* [Exercise directions] Only these lines of the data below are wanted: the one with "Enable REL relative mode", the one with "Given: Pick the raised garden beds tile", and any lines between them, each repeated exactly.

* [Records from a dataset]
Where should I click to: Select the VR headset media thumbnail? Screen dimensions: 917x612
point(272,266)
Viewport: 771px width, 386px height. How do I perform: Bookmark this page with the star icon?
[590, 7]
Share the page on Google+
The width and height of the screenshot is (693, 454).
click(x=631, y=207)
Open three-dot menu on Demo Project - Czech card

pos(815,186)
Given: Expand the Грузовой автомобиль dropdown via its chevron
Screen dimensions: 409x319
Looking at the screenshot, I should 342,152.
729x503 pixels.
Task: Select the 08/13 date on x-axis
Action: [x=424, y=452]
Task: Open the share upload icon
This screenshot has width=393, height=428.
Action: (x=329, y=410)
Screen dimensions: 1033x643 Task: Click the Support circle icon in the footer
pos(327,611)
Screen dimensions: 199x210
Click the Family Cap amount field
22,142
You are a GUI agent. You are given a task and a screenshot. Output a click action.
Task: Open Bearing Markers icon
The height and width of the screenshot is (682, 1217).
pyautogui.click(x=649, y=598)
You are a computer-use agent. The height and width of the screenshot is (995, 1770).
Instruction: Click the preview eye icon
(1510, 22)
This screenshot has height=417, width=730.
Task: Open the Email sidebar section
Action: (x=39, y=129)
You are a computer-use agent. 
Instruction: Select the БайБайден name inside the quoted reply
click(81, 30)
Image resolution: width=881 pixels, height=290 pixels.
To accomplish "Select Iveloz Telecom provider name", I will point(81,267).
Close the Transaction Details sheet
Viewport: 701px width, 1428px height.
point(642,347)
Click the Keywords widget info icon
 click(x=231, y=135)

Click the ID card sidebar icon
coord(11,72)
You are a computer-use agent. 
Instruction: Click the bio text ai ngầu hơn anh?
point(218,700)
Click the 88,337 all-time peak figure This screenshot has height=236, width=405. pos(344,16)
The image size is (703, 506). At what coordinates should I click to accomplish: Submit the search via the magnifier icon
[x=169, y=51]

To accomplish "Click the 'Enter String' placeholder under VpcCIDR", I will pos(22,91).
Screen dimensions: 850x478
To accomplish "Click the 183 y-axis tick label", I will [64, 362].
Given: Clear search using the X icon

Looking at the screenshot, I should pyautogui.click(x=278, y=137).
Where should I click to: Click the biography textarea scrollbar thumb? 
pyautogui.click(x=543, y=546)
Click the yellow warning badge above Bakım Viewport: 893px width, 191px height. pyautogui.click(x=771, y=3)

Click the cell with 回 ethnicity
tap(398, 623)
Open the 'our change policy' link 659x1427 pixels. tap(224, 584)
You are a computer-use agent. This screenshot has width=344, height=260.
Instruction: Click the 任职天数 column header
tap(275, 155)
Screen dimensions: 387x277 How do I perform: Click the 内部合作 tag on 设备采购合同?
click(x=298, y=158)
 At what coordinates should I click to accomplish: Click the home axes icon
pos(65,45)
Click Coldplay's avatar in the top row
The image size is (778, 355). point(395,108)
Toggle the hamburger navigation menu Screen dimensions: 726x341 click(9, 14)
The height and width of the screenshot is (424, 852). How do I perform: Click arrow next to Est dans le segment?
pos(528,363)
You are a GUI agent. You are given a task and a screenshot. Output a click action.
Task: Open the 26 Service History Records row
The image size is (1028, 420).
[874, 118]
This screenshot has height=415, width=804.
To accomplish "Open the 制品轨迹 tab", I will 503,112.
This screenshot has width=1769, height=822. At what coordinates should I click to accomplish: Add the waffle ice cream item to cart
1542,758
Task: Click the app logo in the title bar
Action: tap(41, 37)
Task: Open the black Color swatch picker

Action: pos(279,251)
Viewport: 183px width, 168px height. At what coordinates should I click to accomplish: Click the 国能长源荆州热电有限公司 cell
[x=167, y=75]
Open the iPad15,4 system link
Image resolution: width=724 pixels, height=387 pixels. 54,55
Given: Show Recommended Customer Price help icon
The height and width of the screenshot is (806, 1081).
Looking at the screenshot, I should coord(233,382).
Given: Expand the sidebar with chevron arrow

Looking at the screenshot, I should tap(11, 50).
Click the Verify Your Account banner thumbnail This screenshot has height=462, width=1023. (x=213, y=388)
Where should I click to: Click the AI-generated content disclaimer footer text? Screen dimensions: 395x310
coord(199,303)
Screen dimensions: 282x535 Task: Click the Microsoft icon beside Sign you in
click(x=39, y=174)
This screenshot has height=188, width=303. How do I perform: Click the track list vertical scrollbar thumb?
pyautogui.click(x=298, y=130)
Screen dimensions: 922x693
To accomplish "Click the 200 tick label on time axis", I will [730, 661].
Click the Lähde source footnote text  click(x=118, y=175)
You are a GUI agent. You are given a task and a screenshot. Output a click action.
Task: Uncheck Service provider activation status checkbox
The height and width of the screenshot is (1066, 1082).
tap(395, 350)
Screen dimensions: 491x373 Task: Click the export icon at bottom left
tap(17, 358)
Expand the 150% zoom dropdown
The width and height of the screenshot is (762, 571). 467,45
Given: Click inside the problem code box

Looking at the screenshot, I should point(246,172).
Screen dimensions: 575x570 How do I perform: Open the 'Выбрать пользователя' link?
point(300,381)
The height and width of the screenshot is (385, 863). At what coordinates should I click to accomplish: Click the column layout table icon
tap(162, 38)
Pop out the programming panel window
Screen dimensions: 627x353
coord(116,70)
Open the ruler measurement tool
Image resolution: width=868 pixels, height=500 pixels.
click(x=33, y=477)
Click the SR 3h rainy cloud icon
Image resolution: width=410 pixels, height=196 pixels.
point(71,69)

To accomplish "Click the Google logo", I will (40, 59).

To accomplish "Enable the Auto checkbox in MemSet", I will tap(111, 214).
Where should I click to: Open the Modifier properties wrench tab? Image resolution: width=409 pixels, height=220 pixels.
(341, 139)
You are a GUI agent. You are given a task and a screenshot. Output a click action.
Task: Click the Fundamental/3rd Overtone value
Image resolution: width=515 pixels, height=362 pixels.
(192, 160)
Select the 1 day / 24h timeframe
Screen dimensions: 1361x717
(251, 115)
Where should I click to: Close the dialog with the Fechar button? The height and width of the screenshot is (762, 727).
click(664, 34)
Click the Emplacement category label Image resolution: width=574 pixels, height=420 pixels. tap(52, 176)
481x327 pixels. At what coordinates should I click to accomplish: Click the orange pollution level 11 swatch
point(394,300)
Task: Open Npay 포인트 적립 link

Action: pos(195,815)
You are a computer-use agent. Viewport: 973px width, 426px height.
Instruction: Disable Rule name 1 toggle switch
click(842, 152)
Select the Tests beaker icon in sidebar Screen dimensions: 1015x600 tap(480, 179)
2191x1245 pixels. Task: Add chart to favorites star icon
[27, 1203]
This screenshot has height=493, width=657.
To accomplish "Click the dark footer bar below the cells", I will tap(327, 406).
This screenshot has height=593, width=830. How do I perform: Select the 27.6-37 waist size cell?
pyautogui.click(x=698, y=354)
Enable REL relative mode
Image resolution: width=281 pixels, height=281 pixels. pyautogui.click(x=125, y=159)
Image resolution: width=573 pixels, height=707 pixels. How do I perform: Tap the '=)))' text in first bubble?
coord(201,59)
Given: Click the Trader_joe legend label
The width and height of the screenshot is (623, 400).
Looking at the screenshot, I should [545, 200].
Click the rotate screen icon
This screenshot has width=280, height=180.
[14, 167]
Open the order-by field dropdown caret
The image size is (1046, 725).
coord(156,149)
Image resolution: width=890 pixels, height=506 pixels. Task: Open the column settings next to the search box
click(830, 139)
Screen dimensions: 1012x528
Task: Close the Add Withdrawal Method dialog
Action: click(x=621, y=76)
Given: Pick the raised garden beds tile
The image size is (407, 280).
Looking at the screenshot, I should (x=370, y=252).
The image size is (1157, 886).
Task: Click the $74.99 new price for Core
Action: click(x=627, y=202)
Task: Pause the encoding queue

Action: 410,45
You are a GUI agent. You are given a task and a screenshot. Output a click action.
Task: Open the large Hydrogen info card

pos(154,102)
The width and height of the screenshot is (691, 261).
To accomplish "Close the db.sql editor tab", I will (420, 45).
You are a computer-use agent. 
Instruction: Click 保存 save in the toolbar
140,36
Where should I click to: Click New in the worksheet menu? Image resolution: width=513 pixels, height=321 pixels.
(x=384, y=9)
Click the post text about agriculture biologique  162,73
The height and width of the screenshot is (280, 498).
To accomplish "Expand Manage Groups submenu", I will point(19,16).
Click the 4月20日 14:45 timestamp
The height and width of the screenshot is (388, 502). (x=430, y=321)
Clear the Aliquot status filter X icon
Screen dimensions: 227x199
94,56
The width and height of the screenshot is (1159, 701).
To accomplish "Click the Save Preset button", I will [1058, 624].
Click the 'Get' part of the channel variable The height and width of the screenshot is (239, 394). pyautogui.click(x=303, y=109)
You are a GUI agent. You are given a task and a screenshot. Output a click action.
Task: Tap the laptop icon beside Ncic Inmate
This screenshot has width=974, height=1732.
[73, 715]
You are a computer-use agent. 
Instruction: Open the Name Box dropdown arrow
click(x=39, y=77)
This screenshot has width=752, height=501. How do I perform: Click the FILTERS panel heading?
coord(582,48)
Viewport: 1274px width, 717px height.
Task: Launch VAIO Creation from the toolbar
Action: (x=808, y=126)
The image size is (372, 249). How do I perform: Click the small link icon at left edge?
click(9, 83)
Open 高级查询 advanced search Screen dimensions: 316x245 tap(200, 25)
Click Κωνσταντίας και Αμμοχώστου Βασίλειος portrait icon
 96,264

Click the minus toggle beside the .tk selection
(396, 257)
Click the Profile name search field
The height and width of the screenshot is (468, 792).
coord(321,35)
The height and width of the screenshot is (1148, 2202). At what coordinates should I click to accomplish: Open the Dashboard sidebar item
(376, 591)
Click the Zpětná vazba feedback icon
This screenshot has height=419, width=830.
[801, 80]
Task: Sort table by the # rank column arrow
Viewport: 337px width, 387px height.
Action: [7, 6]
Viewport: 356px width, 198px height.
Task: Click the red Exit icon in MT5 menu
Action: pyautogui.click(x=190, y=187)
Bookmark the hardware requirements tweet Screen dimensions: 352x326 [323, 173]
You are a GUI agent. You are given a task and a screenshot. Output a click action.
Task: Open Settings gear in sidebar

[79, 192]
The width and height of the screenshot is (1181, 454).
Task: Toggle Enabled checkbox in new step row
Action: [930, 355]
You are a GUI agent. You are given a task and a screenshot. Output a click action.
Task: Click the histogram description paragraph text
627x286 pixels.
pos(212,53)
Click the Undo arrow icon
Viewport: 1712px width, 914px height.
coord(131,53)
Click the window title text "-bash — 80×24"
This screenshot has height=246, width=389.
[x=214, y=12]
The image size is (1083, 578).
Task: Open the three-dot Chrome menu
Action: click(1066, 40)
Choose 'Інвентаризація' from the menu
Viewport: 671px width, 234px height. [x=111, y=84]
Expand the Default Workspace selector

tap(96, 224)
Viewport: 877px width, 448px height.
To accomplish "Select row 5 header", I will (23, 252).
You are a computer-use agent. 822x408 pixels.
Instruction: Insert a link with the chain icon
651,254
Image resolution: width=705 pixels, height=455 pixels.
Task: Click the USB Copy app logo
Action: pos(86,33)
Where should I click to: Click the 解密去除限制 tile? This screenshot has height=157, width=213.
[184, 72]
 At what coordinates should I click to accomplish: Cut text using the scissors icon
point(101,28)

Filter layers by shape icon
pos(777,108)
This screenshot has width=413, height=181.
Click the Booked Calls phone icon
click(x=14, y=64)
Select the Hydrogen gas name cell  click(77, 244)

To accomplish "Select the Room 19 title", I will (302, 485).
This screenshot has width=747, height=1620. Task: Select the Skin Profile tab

* [Answer to this task]
Enable REL relative mode
Image resolution: width=281 pixels, height=281 pixels. pyautogui.click(x=125, y=159)
Image resolution: width=573 pixels, height=707 pixels. How do I perform: Tap the '=)))' text in first bubble?
coord(201,59)
Given: Click the Trader_joe legend label
The width and height of the screenshot is (623, 400).
Looking at the screenshot, I should [545, 200].
Click the rotate screen icon
This screenshot has width=280, height=180.
[14, 167]
Open the order-by field dropdown caret
The image size is (1046, 725).
coord(156,149)
Image resolution: width=890 pixels, height=506 pixels. Task: Open the column settings next to the search box
click(830, 139)
Screen dimensions: 1012x528
Task: Close the Add Withdrawal Method dialog
Action: click(x=621, y=76)
Given: Pick the raised garden beds tile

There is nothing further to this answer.